While the 2024 market brings forth promising predictions and shifts, it's important for us not to get into the trap of quick wins and to approach market shifts cautiously.
The RBNZ are doing their part in lowering inflation rates to help stabilise the economy. As the economy adjusts and finds a balance, inflation rates may fluctuate, and it's crucial to monitor these changes and their potential impact on the property market.
Stay tuned to our next update and if you have any questions feel free to reach out to us at info@najibre.co.nz
What are the key factors influencing the Christchurch property market?
The key factors influencing the Christchurch property market include bank predictions, mortgage cuts, RBNZ mortgage restrictions, house listings, and the inflation rate. These factors can impact supply, demand, and overall market trends.
How do mortgage cuts affect property prices?
Mortgage cuts can potentially increase demand in the Christchurch property market. When banks lower their interest rates, borrowing becomes more affordable, and buyers are more inclined to take out mortgages to purchase properties. This increased borrowing can lead to higher demand and potentially drive up property prices.
To help combat this the RBNZ has introduced DTI restrictions to prevent market from increasing rapidly.
What impact do the RBNZ mortgage restrictions have on the economy?
The RBNZ mortgage restrictions are in place to ensure financial stability in the Christchurch property market. These restrictions limit the amount of debt borrowers can take on relative to their income, reducing the risk of a future financial crisis. The restrictions contribute to a slower market and help prevent another housing crisis.
Why is the increase in house listings significant?
An increase in house listings indicates a rise in supply in the Christchurch property market. When buyers have more options to choose from, the market softens, giving buyers more bargaining power and potentially leading to lower property prices. Monitoring house listings provides valuable insights into market conditions and trends.

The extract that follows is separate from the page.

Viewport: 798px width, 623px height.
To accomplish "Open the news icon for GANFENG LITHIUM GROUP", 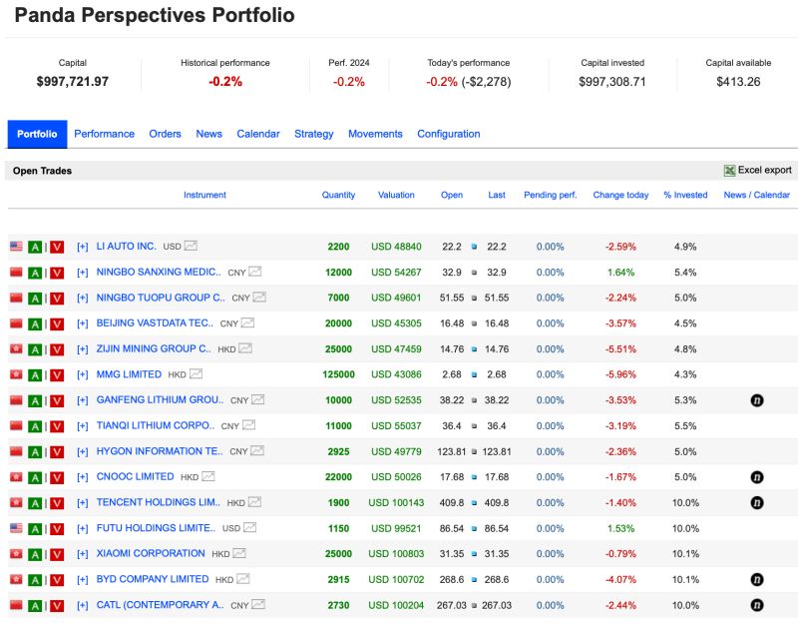I will pos(756,399).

What are the potential consequences of lower inflation?
Lower inflation rates can indicate a slowdown in the economy. This can lead to higher unemployment rates, decreased economic activity, and reduced consumer spending. However, lower inflation rates may also be temporary and part of the process of stabilising and growing the economy. It's important to monitor inflation changes and their potential impact on the property market.